=== Begin Enclosure ===
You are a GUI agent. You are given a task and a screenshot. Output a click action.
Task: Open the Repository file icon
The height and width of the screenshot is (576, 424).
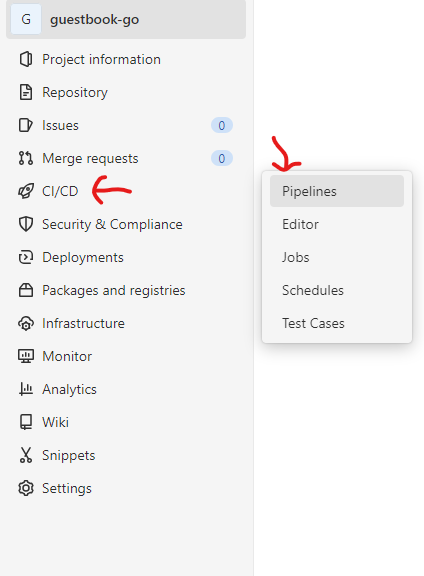click(26, 92)
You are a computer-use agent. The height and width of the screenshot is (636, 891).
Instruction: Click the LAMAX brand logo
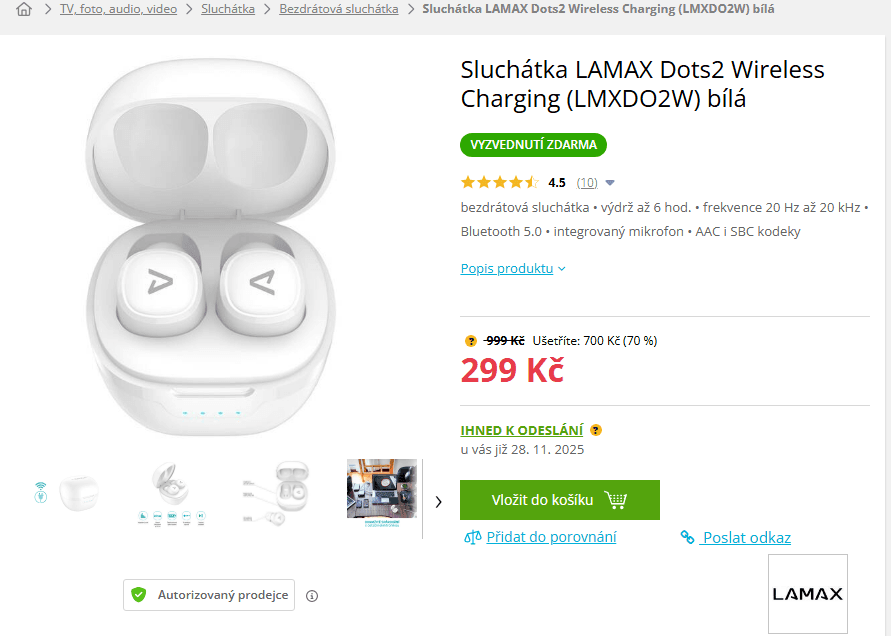click(x=808, y=593)
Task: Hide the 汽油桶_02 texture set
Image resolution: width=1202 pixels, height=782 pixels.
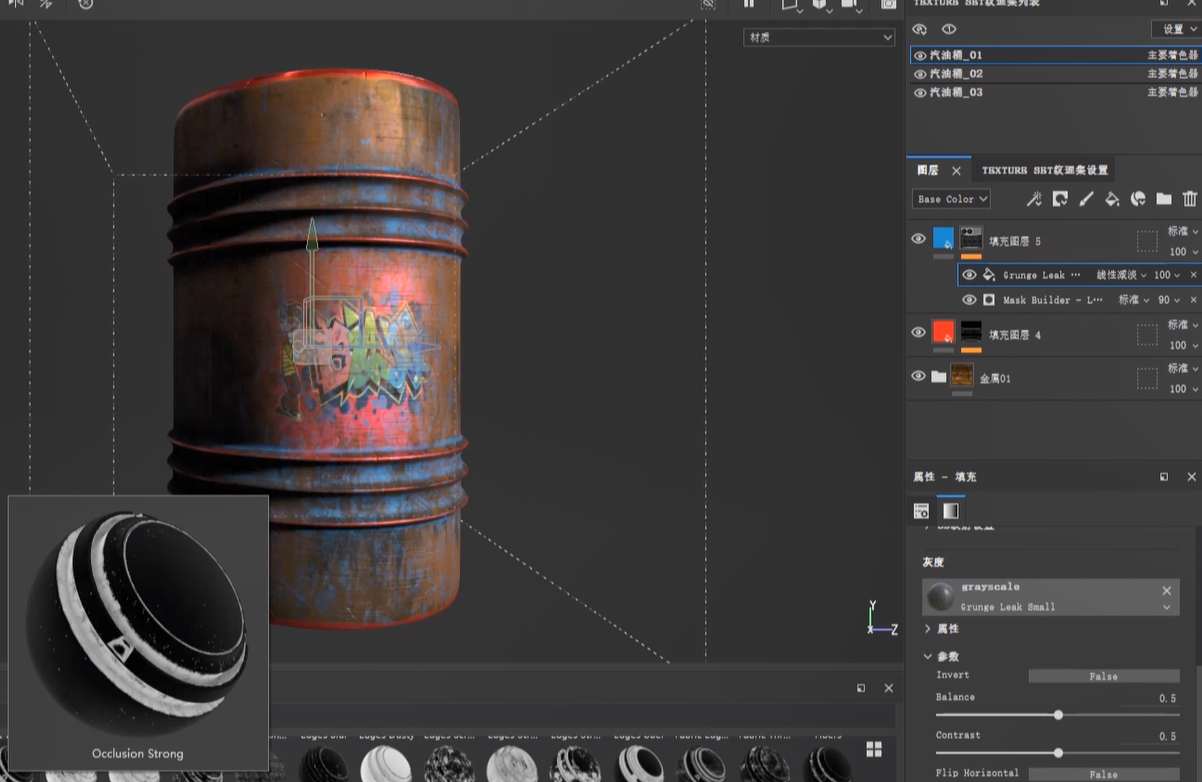Action: pos(920,74)
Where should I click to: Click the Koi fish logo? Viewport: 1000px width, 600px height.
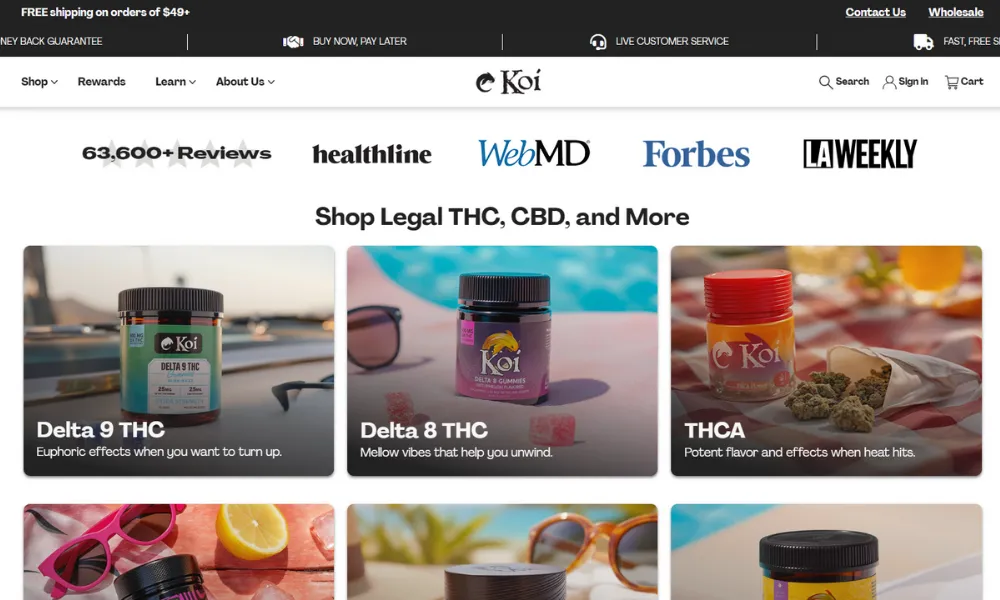pyautogui.click(x=508, y=82)
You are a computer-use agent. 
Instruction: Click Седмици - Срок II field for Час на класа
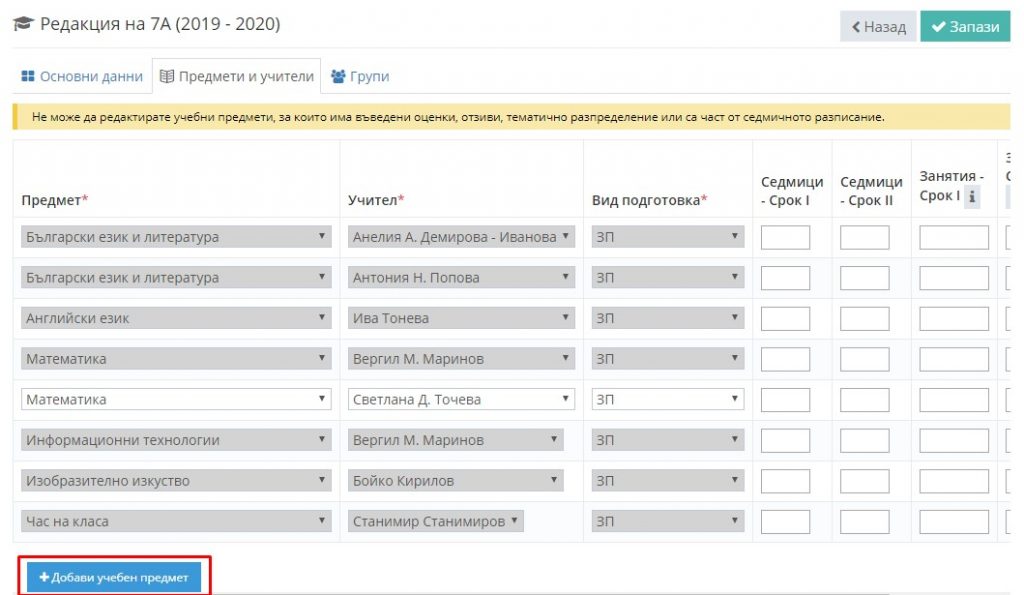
=== End Enclosure ===
Exercise description
Without reproducing any picture, repeat exactly the lines from the one containing "Where should I" through the last line of the material above, both ends included.

Exercise answer
Where should I click to: Click the Koi fish logo? Viewport: 1000px width, 600px height.
pyautogui.click(x=508, y=82)
You are a computer-use agent. 
Instruction: Click Седмици - Срок II field for Час на класа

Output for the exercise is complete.